THE BALANCE OF PAYMENTS (part 2)

The balance of payments current account was discussed in the AS macroeconomic pages. This page concentrates on the capital and financial accounts. The balance of payments are published by the Office for National Statistics in The Pink Book and are available online. I have summarised the accounts into a more accessible format and one in which A level exams are likely to present the information.

UK Balance of Payments Summary 2010 (£millions)

It is an over-simplification to say that credits are inflows of pounds and debits are outflows, but for A level students there is no need to delve into the exact accounting methods. Perhaps the most important concept for the A level student is the principle of double-entry accounting. This principle means that the Balance of Payments must balance because an entry on the debit side must be balanced on the credit side. If the debits and credits are not equal on line n, then the difference must have been an error hence the figure of -£8,499 on line o. It may seem that -£8,499 million is a a big error but it is less than 0.8% of the credits £960,777.

If a good or service is imported ( a debit on line a or b) it has to be paid for. Where did the money to pay for this come from? The most obvious answer is that a good or service must also have been sold abroad to earn the money to pay for the import (a credit on line a or b). However there is an overall deficit on the balance of goods and services of -£39,684m (line c). Income from investments made abroad of £23,039 is not enough to make up the difference and the UK also transferred a balance of £20,081m abroad in the form of charity, government grants and EU membership fees (line e).


Notice then that that in 2010 the UK current account was in deficit by £36,726 million (line f). Where did the money come from to balance the deficit? There are a number of possibilities:

1. Immigrants into the UK might have brought some money into the country when they arrived and deposited it in a British bank, this would show up in the capital account (line h). and indeed in 2010 there is a surplus (credits are bigger than debits) so this might be part of the answer.

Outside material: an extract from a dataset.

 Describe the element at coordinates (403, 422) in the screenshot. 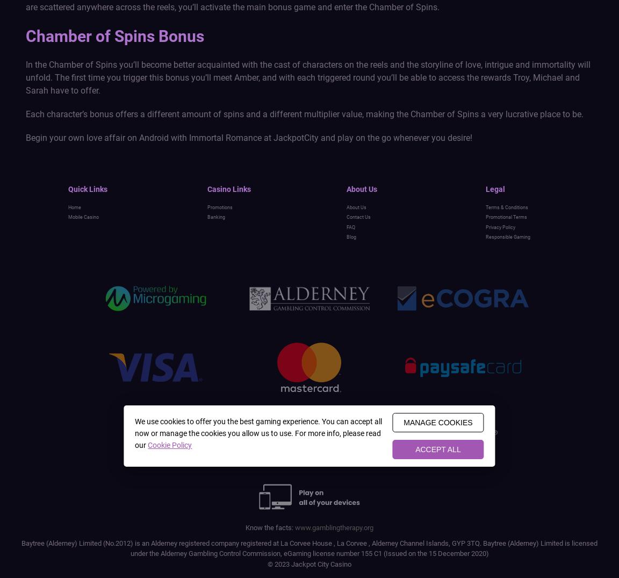

I see `'MANAGE COOKIES'` at that location.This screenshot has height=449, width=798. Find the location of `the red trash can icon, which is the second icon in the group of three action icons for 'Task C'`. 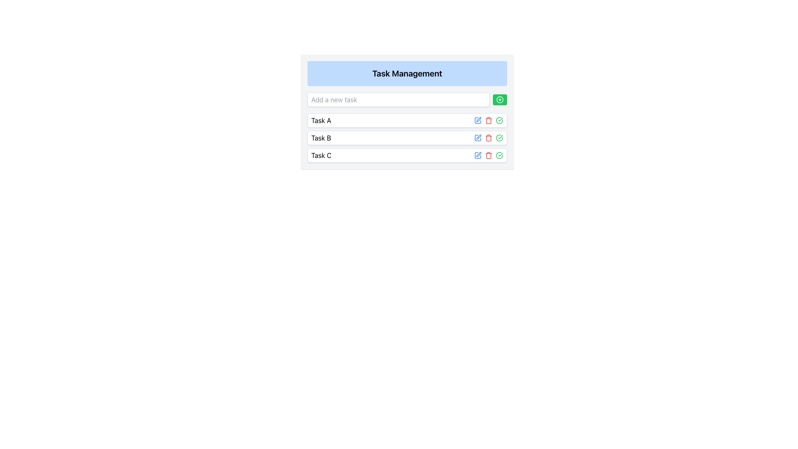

2. Foreign companies have invested in the UK, for example when a Japanese firm builds another car factory in the UK or an oil sheik buys a British football club. This would show up on the Foreign Direct Investment (FDI) section of the financial account (line i). Any foreign investment that involves buying over 10% of the shares in a British company would also show up here. Line j shows that FDI into Britain of £28,936m was greater than UK investment abroad of £7,132m.

3. Foreigners might have bought more shares in British companies the UK citizens bought in foreign companies. Where a firm or individual buys less than 10% of the value of the company it appears in the portfolio investment section (line j)

4. Other (line k), includes movements of cash into and out of British banks, loans, and government bonds Much of this is short-term movement (hot money), often being transferred for a few hours only as it seeks out the highest interest rate in world markets. Notice how large these movements of hot money are compared to FDI or imports and exports of goods and services. These short-term movements of money have a significant effect on the demand and supply of pounds and hence on short-term interest rates.

5. When Britain was operating a policy of fixed exchange rates the Bank of England held large amounts of gold and foreign currency (line l). If imports exceed exports this meant British firms and their banks were continually selling pounds to the Bank of England in exchange for foreign currencies. Therefore the reserves at the Bank of England would change. The £6,070m figure in the debit column in the first table means that in the second table (showing the net balances) is a minus. Therefore gold or foreign reserves are building up in the bank because a minus number means pounds are leaving the BOP accounts in order to purchase foreign currencies or gold.

Note that the change in reserves are a relatively small amount and this is because the UK now operates a floating exchange rate, and there is far less need for the Bank of England to be buying and selling gold or foreign currencies to support the value of the pound. Changes in gold reserves were only £18 million in 2010, the majority of the changes were in foreign currency reserves and Special Drawing Rights (SDRs), which are a form of international currency used by the International Monetary Fund and national governments.